Epic Sciences and Genomic Health noted that the draft LCD recommends Medicare coverage for use of the test nationwide. The draft LCD has been posted on the Medicare Coverage Database portion of the Centers for Medicare and Medicaid Services (CMS) website. The draft LCD will undergo a public comment period that started on March 26 as part of Medicare’s review process, which includes finalization of the coverage determination, followed by notification.
LCDs are subject to annual review by Medicare administrative contractors, also called MACs.
Oncotype DX AR-V7 Nucleus Detect is a circulating tumor cell (CTC)-based test designed to help clinicians determine which patients with metastatic castration-resistant prostate cancer (mCRPC) would benefit from androgen receptor-signaling inhibitor (ARSi) therapies, and which patients, from chemotherapy.
The test incorporates Epic's proprietary No Cell Left Behind technology, a rare-cell detection and characterization platform designed to help match patients to therapies and monitor for drug resistance. The platform is based on technology that has been exclusively licensed from The Scripps Research Institute.

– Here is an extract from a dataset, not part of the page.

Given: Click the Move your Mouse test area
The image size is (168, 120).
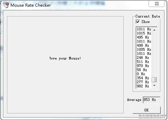Looking at the screenshot, I should point(65,65).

Epic aims to develop a portfolio of blood-based tests that can predict drug response in cancer, and that are clinically proven, personalized, and focused on improving healthcare economics worldwide.
Oncotype DX AR-V7 Nucleus Detect was commercially launched in the U.S. last month. The test is being co-marketed in the U.S. through Epic’s partnership with Genomic Health, established in 2016. Commercialization of the test was among priorities identified by Epic for using the proceeds of a $40 million Series D financing completed in April 2017.
“The rapid issuance of the draft LCD recommending Medicare coverage highlights the clinical utility and value of this new test in prolonging survival for men with metastatic castration-resistant prostate cancer,” Epic Sciences President and CEO Murali Prahalad, Ph.D., said in a statement.
AR-V7 is a splice variant of the androgen receptor and a strong predictive biomarker of resistance to AR-targeted therapies. According to the companies, Oncotype DX AR-V7 Nucleus Detect is the first and only predictive and prognostic test in prostate cancer that can identify which patients will no longer benefit from ARSi therapies, such as Johnson & Johnson subsidiary Janssen Biotech’s Zytiga (abiraterone) or the Astellas Pharma/Pfizer co-marketed Xtandi (enzalutamide).
Detection of AR-V7-positive tumor cells indicates that a patient will no longer benefit from commonly-prescribed ARSi therapies—and thus may need either another type of ARSi treatment or chemo. Epic and Genomic Health have estimated that 50,000 men in the U.S. with advanced prostate cancer could benefit from knowing their AR-V7 status before selecting further treatment.